Une des cles du succes de cette application, c’est d’accompagner des tendances existantes au sein de la societe actuelle ainsi que les canaliser a son profit. Ainsi, elle fonctionne via l’idee tres en vogue en realisation sans dire et propose un support a des individus en requi?te d’experiences. Celle-ci nos amene a aller i chaque fois plus loin sur l’integralite des plans: voyager plus, ecouter plus de musique, vivre plus intensement. C’est precisement votre que pretend offrir cette application: un surplus de jouissance! En 1 sens, elle donne reponse a une exigence de l’individu contemporain. Le probleme, c’est qu’au lieu de le faire au sens d’une liberte accrue, elle a souvent pour effet de frustrer les utilisateurs et de freiner leur quete affective.
Dans les temoignages, l’ensemble de disent trouver la plateforme froide, sans hasard ni spontaneite. En quoi ce qui pourrait-il mettre a mal l’ideal de l’amour romantique?

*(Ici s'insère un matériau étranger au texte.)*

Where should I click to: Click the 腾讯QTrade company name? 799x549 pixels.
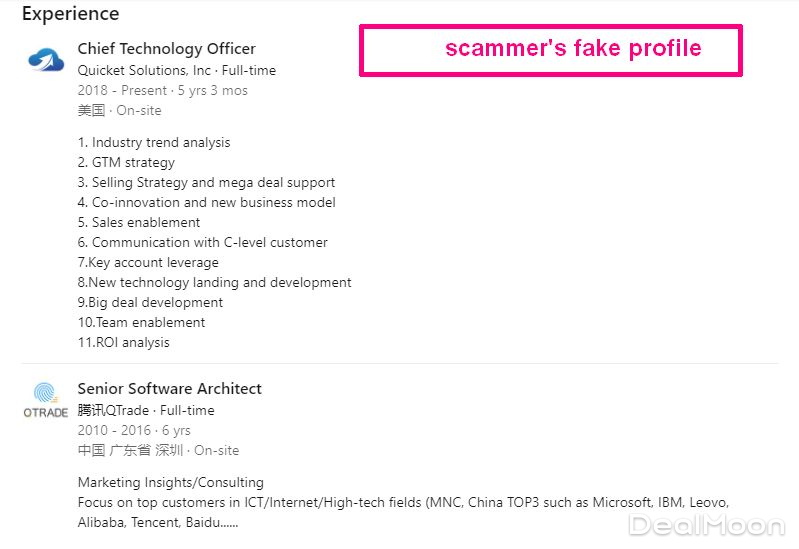click(113, 410)
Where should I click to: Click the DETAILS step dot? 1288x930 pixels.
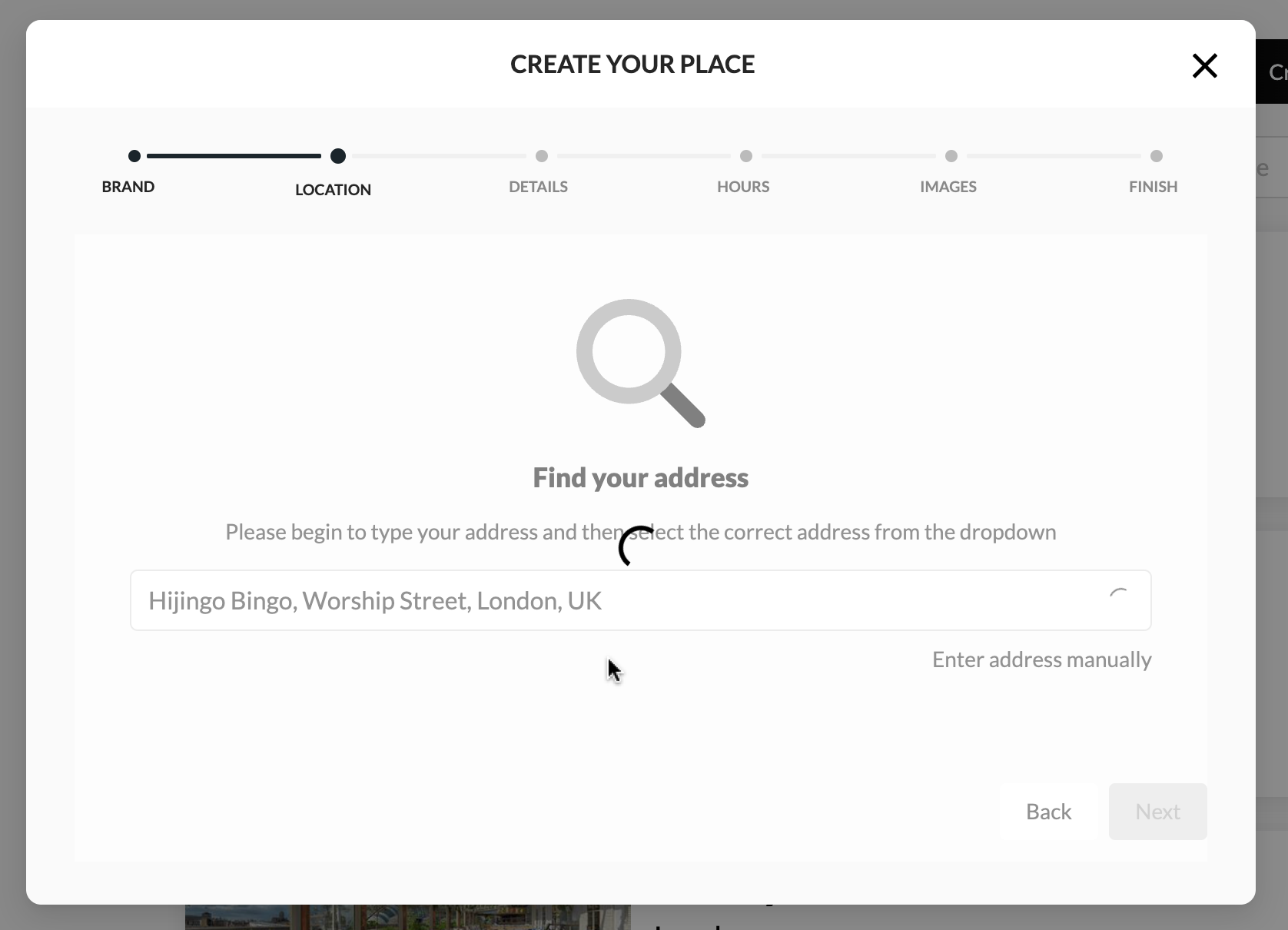tap(542, 156)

L’ideal de l’amour romantique suppose que les individus se rencontrent de maniere fortuite et que seuls font foi les sentiments personnels. Cet ideal exclut donc l’anticipation, le calcul, la prediction, tel aussi l’intervention d’instances exterieures (la famille, le groupe social, la religion, etc.). C’est bien sur votre ideal, sans cesse contredit par les faits, mais il a une force considerable dans notre modernite. En 1 sens, Tinder rejoue a sa maniere nos registres de l’ideal romantique en donnant l’impression d’une rencontre au hasard de la copresence au meme espace-temps. Or, Afin de rendre ce qui possible, un systeme informatique complexe d’organisation des donnees generant des recommandations intervient massivement. Et cela fera en quelque fai§on jouer a l’application le role ancien des traditions contre lesquelles l’ideal de l’amour romantique s’etait construit. C’est sans doute dans cette forme de delegation virtuel que l’ideal de l’amour romantique peut etre mis a mal. D’autant plus qu’elle nourrit 1 secteur economique de plus et puis rentable.
Asma, 27 ans, Lausanne
«Je me connecte sur Tinder periodiquement voili environ 2 ans. La premiere fois que je l’ai utilise c’etait peu apres une rupture. A ce moment-la, j’avais besoin de me changer les idees ainsi que reprendre confiance en moi. Ce n’etait gui?re tres serieux. C’etait un genre de passe-temps ou de jeu que j’utilisais les jours d’ennui. Neanmoins, au fil du temps, ca m’a quelque peu deprimee. J’ai quelquefois l’impression d’etre votre bien via un etalage de supermarche. Un bien qu’on va stocker ou consommer. L’idee m’agace tellement parfois que je supprime l’application de mon portable. Et au moment oi? je persevere, je me rends compte que souvent, les conversations sont creuses et ininteressantes. C’est certainement lie au fera qu’il va falloir bien d’energie pour outrepasser la vitre glaciale de l’ecran de smartphone et mettre legerement d’entrain dans la conversation. Alors, souvent, je ne vais dans l’application que pour «swiper» (voir le lexique en bas). C’est un brin le geste pour le geste (rire).
Aline, 33 ans, Geneve
«J’utilise Tinder depuis que c’est sorti. En quatre ans, j’y ai eu une dizaine d’individus. J’suis plutot selective parce que je cherche quelque chose de serieux. Au debut, ce qui m’a frappee dans l’utilisation de Tinder, c’est votre geste a gauche et a droite avec le pouce pour selectionner les mecs sur la base de un apparence. Une manii?re de tri de gros. J’me suis alors dit que c’etait triste qu’on en soit arrive la. Mais on s’y fait et, apres reflexion, au monde reel ce n’est pas tellement tout autre. Beaucoup de gens pensent que juger quelqu’un exclusivement dans le physique reste terrible, mais sur la scene reelle une vie c’est pareil. Si l’on sort un samedi soir dans un bar, le mec qui te regarde, il te voit toi puis celle d’a cote et il choisit en fonction du physique. Mais contrairement a toutes les rencontres reelles, il n’y a pas de romantisme sur votre application, pas plus qu’il n’y a de hasard ou de spontaneite. Avec Tinder, c’est la fond de l’amour. Plus rien n’est pareil. Entre autres, quand tu vas a un «date», tu te dis que le mec s’en fout parce que, de toute facon, il en a soixante autres qui l’attendent via l’application. J’imagine que ca rend des hommes plus insatisfaits, avides et donc plus difficiles.